Not technically a duplicate, but close enough to: #3351

CTransformers is what would be used if ggllm.cpp were to be integrated.

djmaze · 2023-07-30T09:41:32Z

Just my two cents: I personally don't recommend to down anything to 2 bits lower than 8 bits. The AI model degrades significantly.

Not sure I understood you correctly. I am using the 3-bit quantized version (GGML_TYPE_Q3_K) of the linked model with ggllm.cpp and AFAICS it works really well. Especially when using German, I did not find a better a better model yet.

jllllll · 2023-07-30T16:10:54Z

3bit is worth using only on the larger model sizes where it makes less of a difference. 30B+. It does lower output quality significantly, but is still worth using if it allows you to use a larger model. 2bit is pretty much useless though.

goodglitch · 2023-07-30T18:01:29Z

Just my two cents: I personally don't recommend to down anything to 2 bits lower than 8 bits. The AI model degrades significantly.

Not sure I understood you correctly. I am using the 3-bit quantized version (GGML_TYPE_Q3_K) of the linked model with ggllm.cpp and AFAICS it works really well. Especially when using German, I did not find a better a better model yet.

Try 2bit model with moderate difficulty coding task and you will see what he is talking about. Anything that requires precision is out of question. It is good that for your use case a lower quantization still produces output that makes sense.

oobabooga · 2023-07-30T20:27:51Z

ctransformers is on my radar, I'll merge one of the open PRs adding support soon. It's always a challenge to add new backends because they usually don't come with precompiled wheels.

jllllll · 2023-07-30T20:29:54Z

ctransformers is on my radar, I'll merge one of the open PRs adding support soon. It's always a challenge to add new backends because they usually don't come with precompiled wheels.

I'm currently in the process of building pre-compiled wheels for CUDA 11.7.
ctransformers has a wheel for CUDA 12.1, but that isn't particularly useful for us as we use CUDA 11.7.

Fortunately, ctransformers already handles CUDA and non-CUDA builds internally, so a separate package won't be needed like with llama-cpp-python.

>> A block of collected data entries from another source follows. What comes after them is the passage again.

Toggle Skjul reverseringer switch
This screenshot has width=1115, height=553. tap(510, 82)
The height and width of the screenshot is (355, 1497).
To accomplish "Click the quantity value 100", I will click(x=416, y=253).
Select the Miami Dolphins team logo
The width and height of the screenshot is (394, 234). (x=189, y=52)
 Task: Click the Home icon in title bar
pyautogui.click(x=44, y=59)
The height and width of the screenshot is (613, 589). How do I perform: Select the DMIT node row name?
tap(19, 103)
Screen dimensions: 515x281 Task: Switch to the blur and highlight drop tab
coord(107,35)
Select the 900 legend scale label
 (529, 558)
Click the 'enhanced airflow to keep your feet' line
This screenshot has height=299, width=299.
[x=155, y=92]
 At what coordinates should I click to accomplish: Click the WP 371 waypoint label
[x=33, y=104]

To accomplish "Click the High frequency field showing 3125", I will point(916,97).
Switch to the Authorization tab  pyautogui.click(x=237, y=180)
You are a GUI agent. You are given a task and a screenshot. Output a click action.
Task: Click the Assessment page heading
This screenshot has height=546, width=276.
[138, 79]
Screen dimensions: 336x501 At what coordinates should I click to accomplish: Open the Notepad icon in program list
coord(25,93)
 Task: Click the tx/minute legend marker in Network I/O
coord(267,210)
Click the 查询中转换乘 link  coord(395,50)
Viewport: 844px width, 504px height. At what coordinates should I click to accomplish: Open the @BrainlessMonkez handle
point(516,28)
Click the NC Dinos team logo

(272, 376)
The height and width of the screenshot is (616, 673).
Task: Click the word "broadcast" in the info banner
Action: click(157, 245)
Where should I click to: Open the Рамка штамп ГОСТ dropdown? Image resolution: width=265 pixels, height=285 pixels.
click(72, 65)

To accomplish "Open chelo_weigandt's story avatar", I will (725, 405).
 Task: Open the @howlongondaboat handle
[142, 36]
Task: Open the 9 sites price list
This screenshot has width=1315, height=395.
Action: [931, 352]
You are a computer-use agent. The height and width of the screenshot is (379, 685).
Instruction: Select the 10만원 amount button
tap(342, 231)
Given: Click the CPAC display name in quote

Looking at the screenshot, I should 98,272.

oobabooga · 2023-07-30T21:03:04Z

That's very nice to hear @jllllll.

jllllll · 2023-07-30T21:18:22Z

That's very nice to hear @jllllll.

https://github.com/jllllll/ctransformers-cuBLAS-wheels/releases/download/AVX2/ctransformers-0.2.16+cu117-py3-none-any.whl

This wheel includes CUDA binaries for both Windows and Linux. MacOS is also supported through non-CUDA binaries.

oobabooga#3357

RDearnaley · 2023-08-24T22:10:58Z

+1 on this request, mostly for running Falcon 40B quantized in GGML (in my case, on Apple Silicon).

Not technically a duplicate, but close enough to: #3351

CTransformers is what would be used if ggllm.cpp were to be integrated.

I note #3351 and #3313 are now done, so does that mean that this is now working, or just that it's unblocked?

jllllll · 2023-08-25T00:32:47Z

ctransformers has been implemented as a loader, which includes ggllm.cpp.

It should work.

github-actions · 2023-10-06T23:16:11Z

This issue has been closed due to inactivity for 6 weeks. If you believe it is still relevant, please leave a comment below. You can tag a developer in your comment.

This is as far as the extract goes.